Roger Corman directed a number of Edgar Allan Poe adaptations in the 1960s, bringing a gothic sensibility to such films as The House of Usher, The Pit and The Pendulum, and The Masque of the Red Death. For 1970’s The Dunwich Horror, which was adapted from a 1928 short story by H.P. Lovecraft, Corman served as Executive Producer, turning the directorial reins over to his longtime art director, Daniel Haller.

Miskatonic University in Arkham, Massachusetts is home to an incredibly rare book: the Necronomicon, also known as the Book of the Dead. Anxious to get a look at it, Wilbur Whateley (Dean Stockwell), a visitor from the town of Dunwich, convinces Nancy Wagner (Sandra Dee), a student at Miskatonic and a library volunteer, to let him read the Necronomicon for a few minutes. His time is cut short, however, by Dr. Henry Armitage (Ed Begley), who insists the book be returned to its display case.

Familiar with the history of the Whateley family, including the public execution of Wilbur’s great grandfather by the townsfolk of Dunwich, Dr. Armitage invites Wilbur to join him, Nancy, and Elizabeth Hamilton (Donna Baccala), also a student and Nancy’s best friend, for dinner.

Nancy quickly develops a crush on Wilbur, and agrees to drive him home when he misses the last bus to Dunwich. As thanks for her generosity, Wilbur invites Nancy into the house for some tea. But Wilbur has his reasons for wanting to keep Nancy around, and despite the protests of his grandfather (Sam Jaffe), Wilbur hopes to perform a ritual that no Whateley has successfully completed, a ceremony that will unleash an ancient evil capable of destroying not only Dunwich, but the entire world.

Stockwell delivers a mannered performance as the enigmatic Wilbur Whateley, a guy who, from the get-go, is clearly up to something. Early on, we have no idea what that “something” is, though it’s obvious Nancy is a key component of his plans (he sabotages her car to ensure it won’t start, and plies her time and again with tea that has been drugged). Sandra Dee is also quite good as the pretty student who falls under Wilbur’s spell, while Begley, Jaffe, Baccala, Lloyd Bochner (as Dr. Cory, Dunwich’s resident physician who teams up with Armitage to save Nancy), and a young Talia Shire (as Dr. Cory’s nurse) are solid in support.
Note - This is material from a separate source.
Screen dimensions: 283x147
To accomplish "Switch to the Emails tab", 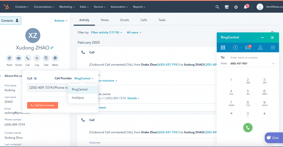I will click(125, 20).
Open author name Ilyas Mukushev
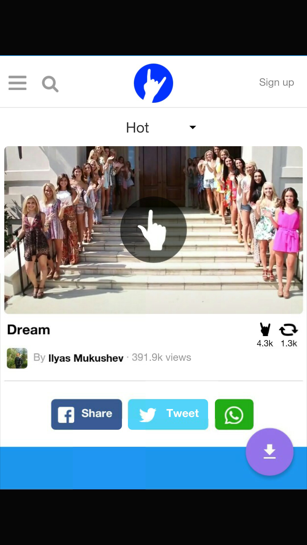This screenshot has width=307, height=545. 86,358
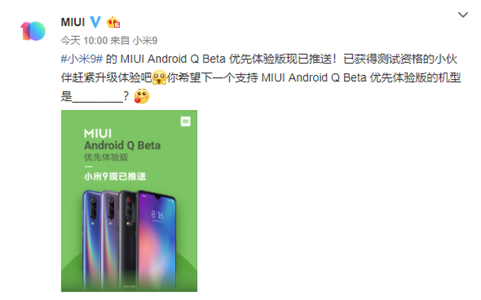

Yet it’s the style that director Daniel Haller brings to the film that really blew me away, from the early close-ups of Wilbur (of his eyes, or of him twisting a ring on one of his fingers) to the strangely erotic imagery of Nancy’s dream sequences, which grow increasingly more bizarre as the film progresses. Haller, who handled the art direction for a handful of Corman’s Poe films (including The Pit and the Pendulum and The Raven), proves throughout The Dunwich Horror that he has a keen eye for visuals, bringing an impressive panache to Lovecraft’s tale of an ancient evil unleashed.

In unison with its strong cast and solid direction, The Dunwich Horror benefits from the “Corman Touch”. It is ever present and unmistakable, ensuring that this cinematic take on H.P. Lovecraft’s classic story would be just as much fun as his Poe films. Stylish and mysterious, The Dunwich Horror is a very entertaining motion picture.